## PASSAGE FOR REVIEW
_ _ _ _ _ _ _

Voltage-Controlled Reversible Modulation of Colloidal Quantum Dot Thin Film Photoluminescence

TL;DR

This paper demonstrates a voltage-controlled method to reversibly modulate colloidal quantum dot thin film photoluminescence with high contrast and fast response, combining QCSE and exciton dissociation.

Contribution

It introduces a novel device that achieves large, reversible PL modulation using electric fields, with a detailed understanding of the underlying mechanisms.

Findings

PL quenching up to 99.5% at 3 MV/cm

Contrast ratio of 200:1

Response time of 300 nanoseconds

Abstract

Active modulation of quantum dot thin film photoluminescence (PL) has far-reaching potential applications in biomedical and optoelectronic systems, but challenges remain in achieving large PL modulation depth and fast temporal response. Here we report an efficient voltage-controlled optical down-converter by optically exciting a colloidal quantum dot thin film within a quantum dot light-emitting diode (QD-LED) under reverse bias. Utilizing field-induced luminescence quenching, we show that a large electric field can strongly modify carrier dynamics in this nanostructured device, resulting in stable and reversible photoluminescence quenching. The device exhibits photoluminescence reduction of up to 99.5%, corresponding to a contrast ratio of 200:1, under the applied electric field of 3 MV/cm, with a 300 nanosecond response time. Using excitation wavelength dependent and transient PL spectroscopy, we further show that the high degree of quenching is achieved by a synergistic interplay of quantum-confined Stark effect (QCSE) and field-induced exciton dissociation.

_ _ _ _ _ _ _

## ENTRIES SUPPLIED
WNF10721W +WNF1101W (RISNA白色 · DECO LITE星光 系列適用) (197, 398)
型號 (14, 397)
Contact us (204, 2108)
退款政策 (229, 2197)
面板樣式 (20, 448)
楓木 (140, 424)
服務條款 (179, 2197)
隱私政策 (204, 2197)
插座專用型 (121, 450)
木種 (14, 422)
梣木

_ _ _ _ _ _ _

## WORK TASK
Reproduce, word for word, the part of the quantum dot photoluminescence summary starting with "This paper demonstrates" and going on through "and exciton dissociation.".

## FINISHED EXERCISE
This paper demonstrates a voltage-controlled method to reversibly modulate colloidal quantum dot thin film photoluminescence with high contrast and fast response, combining QCSE and exciton dissociation.